▶ _Aufgaben_:
[A] Prüfen Sie anhand des Textes über das KISS-Syndrom, ob die folgenden Aussagen zutreffen, und belegen Sie jede Antwort mit Ja oder Nein und einem wörtlichen Zitat: (i) KISS steht für Kopfgelenk Induzierte Symmetrie Störung. (ii) Die Störung entsteht erst nach der Geburt. (iii) Eine verkehrte Lage im Mutterbauch gilt als mögliche vorgeburtliche Ursache.
[B] Führen Sie den Text über das KISS-Syndrom im Anschluss an seinen letzten Satz weiter.

===== Vorliegender Text

KISS-Syndrom
KISS-Syndrom – was ist das?
Welche Beschwerden können auf das Kiss-Syndrom hindeuten?
Probleme im Säuglingsalter
Probleme im Kindes- und Jugendalter
Mögliche Beschwerden im Erwachsenenalter
Was können Sie bei einem KISS-Syndrom tun?
KISS-Syndrom – was ist das?
KISS ist die Abkürzung für Kopfgelenk Induzierte Symmetrie Störung. Diese Störung entsteht vor oder während der Geburt. Eine verkehrte Lage im Mutterbauch, lang anhaltend heftige Wehen, zu heftiges Pressen des kindlichen Kopfes gegen den Geburtskanal sind mögliche vorgeburtliche Ursachen. Doch auch während der Geburt ist der Kopf großen Beanspruchungen ausgesetzt, was schon während der Geburt zu Schädelasymmetrien führen kann.

==========
===== Bereitgestelltes Material

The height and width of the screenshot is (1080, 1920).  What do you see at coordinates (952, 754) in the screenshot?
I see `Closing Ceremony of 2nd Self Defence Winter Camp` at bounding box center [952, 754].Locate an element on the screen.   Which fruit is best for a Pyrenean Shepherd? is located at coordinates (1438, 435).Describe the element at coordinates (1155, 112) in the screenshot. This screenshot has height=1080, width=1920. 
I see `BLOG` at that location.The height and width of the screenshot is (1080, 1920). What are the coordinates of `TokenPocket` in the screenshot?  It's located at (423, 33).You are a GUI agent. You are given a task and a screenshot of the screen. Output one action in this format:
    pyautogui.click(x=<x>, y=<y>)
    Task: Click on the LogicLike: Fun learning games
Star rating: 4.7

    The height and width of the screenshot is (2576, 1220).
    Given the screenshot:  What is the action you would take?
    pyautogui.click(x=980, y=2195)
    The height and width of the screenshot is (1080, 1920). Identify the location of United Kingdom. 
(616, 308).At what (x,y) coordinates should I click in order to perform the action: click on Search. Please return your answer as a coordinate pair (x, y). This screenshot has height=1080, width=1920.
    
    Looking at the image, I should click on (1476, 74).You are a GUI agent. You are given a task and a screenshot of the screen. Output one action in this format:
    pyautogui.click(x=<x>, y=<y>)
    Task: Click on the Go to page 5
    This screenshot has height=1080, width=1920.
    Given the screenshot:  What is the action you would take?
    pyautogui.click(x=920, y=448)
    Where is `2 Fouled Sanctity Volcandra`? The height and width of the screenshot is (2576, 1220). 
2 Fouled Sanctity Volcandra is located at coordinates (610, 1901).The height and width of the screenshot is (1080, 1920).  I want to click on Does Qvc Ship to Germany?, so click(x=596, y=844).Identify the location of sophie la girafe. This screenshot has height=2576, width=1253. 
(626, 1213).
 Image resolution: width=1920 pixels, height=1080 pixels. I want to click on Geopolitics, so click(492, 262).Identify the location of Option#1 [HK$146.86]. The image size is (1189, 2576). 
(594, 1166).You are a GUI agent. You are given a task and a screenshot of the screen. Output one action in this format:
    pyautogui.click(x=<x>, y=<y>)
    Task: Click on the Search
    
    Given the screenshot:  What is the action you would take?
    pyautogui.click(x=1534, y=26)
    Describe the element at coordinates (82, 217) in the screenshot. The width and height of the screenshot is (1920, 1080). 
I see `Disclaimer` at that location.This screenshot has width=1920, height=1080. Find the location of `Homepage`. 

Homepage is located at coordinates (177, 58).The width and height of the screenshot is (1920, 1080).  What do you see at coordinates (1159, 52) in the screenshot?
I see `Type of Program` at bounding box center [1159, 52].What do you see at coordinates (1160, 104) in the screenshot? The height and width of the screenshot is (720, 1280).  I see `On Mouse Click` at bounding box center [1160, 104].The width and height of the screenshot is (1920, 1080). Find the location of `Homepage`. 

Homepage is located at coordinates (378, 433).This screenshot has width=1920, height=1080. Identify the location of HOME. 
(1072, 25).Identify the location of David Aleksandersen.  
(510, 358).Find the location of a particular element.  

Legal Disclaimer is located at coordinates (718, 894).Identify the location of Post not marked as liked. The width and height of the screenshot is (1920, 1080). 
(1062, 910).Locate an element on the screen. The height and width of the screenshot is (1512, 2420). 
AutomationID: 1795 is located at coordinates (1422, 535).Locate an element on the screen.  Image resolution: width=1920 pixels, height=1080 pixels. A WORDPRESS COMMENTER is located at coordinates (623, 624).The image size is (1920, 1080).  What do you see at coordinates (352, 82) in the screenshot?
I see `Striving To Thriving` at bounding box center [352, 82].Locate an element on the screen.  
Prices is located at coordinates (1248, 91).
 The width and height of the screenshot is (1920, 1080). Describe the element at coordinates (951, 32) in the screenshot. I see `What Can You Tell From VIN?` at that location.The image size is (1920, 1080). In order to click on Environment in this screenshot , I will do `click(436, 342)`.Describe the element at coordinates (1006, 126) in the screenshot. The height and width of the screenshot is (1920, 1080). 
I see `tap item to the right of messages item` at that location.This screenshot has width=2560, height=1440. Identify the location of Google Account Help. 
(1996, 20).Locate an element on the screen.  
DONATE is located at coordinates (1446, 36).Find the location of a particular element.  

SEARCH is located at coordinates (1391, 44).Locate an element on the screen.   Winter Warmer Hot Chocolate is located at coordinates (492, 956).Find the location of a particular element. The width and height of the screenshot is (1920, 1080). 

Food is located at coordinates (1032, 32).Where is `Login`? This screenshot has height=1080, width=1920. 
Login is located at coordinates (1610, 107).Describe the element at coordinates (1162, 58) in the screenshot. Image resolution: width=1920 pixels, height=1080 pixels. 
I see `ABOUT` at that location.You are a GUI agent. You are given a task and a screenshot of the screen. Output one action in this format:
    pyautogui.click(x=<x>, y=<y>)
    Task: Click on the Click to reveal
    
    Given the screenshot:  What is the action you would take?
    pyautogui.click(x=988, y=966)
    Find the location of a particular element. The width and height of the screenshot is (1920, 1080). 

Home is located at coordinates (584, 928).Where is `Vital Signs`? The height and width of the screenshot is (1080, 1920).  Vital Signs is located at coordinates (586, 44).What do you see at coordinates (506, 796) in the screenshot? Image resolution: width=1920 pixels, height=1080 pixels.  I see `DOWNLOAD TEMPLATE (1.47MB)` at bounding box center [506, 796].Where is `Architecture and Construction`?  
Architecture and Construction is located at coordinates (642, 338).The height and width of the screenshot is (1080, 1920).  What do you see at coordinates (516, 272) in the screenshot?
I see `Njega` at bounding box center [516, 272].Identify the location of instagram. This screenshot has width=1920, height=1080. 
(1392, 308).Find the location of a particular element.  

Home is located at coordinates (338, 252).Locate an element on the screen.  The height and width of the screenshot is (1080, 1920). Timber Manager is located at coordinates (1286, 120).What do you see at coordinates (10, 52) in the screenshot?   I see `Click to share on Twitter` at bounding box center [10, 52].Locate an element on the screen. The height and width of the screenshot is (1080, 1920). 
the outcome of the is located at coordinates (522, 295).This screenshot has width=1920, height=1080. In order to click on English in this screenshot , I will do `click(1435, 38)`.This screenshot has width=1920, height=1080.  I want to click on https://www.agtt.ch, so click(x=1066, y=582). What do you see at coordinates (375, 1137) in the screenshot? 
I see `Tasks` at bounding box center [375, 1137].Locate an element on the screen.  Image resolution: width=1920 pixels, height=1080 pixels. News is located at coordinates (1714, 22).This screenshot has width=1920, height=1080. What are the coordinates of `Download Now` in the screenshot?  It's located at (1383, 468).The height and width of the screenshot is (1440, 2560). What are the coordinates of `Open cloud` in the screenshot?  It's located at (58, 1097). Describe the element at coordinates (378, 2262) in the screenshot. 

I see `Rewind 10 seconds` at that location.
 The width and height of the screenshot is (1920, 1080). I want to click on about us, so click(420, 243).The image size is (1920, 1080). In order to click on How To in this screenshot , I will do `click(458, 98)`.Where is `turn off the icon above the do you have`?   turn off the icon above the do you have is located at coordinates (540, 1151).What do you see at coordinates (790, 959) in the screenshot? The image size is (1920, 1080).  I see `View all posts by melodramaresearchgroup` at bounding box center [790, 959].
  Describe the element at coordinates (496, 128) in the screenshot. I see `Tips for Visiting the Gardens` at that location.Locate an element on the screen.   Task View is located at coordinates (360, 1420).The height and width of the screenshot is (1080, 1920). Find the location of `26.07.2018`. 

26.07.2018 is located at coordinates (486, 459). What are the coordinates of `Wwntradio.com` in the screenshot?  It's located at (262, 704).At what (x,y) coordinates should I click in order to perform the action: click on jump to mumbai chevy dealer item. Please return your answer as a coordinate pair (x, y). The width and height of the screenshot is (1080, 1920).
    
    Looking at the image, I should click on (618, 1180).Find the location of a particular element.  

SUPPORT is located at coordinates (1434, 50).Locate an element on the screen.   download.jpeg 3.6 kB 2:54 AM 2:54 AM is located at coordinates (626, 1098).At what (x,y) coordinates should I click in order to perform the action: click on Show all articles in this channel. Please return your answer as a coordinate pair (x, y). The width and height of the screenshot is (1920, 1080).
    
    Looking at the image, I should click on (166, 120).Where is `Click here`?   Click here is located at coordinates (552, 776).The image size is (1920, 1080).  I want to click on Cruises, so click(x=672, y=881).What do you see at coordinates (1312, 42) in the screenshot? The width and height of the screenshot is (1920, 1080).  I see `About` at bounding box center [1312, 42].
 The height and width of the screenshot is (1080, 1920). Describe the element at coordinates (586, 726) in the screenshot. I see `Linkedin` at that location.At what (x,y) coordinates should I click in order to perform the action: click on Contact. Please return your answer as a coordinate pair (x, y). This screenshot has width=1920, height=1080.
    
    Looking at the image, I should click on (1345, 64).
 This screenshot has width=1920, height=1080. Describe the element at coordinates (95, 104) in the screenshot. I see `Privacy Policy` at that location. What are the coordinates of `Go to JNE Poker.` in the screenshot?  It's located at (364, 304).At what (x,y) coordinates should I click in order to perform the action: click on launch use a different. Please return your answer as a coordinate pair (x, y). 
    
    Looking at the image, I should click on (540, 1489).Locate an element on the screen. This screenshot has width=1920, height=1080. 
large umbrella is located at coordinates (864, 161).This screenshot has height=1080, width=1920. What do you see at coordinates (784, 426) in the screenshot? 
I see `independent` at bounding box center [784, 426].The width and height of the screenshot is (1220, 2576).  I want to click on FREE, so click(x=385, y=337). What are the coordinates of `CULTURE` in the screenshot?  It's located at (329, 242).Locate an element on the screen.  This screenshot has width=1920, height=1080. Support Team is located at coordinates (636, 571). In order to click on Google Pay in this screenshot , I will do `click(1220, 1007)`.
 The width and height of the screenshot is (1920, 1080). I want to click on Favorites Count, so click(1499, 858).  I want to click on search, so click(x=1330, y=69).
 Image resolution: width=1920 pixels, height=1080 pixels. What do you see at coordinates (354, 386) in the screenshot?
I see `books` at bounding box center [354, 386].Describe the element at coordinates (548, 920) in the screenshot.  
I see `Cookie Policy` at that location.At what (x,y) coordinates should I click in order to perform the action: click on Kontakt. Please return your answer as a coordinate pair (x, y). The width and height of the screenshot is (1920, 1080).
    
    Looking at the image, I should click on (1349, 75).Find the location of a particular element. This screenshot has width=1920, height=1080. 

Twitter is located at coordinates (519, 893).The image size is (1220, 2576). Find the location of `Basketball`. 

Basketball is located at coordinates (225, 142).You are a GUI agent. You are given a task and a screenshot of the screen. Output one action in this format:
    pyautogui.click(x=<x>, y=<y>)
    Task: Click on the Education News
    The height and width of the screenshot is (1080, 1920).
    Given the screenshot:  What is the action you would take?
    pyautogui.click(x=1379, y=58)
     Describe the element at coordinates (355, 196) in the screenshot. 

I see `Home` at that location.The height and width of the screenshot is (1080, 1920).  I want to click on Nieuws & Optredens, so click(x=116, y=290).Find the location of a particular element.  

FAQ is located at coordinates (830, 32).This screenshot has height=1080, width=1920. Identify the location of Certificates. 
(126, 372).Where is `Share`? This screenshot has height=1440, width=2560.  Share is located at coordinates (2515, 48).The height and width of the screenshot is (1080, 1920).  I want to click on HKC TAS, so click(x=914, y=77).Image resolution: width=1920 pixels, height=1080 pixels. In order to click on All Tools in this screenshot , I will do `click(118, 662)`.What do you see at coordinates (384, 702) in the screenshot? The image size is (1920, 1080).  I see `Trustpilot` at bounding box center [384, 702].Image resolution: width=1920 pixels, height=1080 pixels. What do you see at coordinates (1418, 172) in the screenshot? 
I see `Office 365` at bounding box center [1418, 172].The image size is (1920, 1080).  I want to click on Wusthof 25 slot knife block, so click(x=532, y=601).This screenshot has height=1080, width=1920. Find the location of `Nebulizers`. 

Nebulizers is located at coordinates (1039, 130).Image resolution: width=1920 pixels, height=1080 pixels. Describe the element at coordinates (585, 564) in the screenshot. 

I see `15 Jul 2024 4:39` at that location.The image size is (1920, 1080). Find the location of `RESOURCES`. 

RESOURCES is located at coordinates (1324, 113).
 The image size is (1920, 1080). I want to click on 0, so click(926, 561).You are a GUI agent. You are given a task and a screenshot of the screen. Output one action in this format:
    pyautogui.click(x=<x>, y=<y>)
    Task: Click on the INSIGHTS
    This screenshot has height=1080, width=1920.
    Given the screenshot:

==========

▶ _Lösungen_:
[A]
(i) Ja: „KISS ist die Abkürzung für Kopfgelenk Induzierte Symmetrie Störung.“
(ii) Nein: „Diese Störung entsteht vor oder während der Geburt.“
(iii) Ja: „Eine verkehrte Lage im Mutterbauch, lang anhaltend heftige Wehen, zu heftiges Pressen des kindlichen Kopfes gegen den Geburtskanal sind mögliche vorgeburtliche Ursachen.“

[B]
Bei der Entwicklung der Geburt muss der Säugling möglicherweise unter leichtem Zug am Kopf angefasst werden, vielleicht kommt es aber auch zum Druck auf den Bauch oder zu einer Zangen– oder Saugglockengeburt. Zudem muss der Kopf extrem überstreckt werden um sich um das Schambein der Mutter winden zu können.
All dies kann zu einer Gefügestörung in der empfindlichsten
Region der Wirbelsäule führen. Das hier liegende verlängerte Rückenmark enthält die Schnittstellen vieler vitaler Funktionen. Funktionsstörungen hier haben Auswirkungen auf fast alle Körperregionen und -funktionen. Zur Behebung der akuten Probleme und zur Vermeidung von Spätfolgen ist eine Kiss-Syndrom-Behandlung notwendig.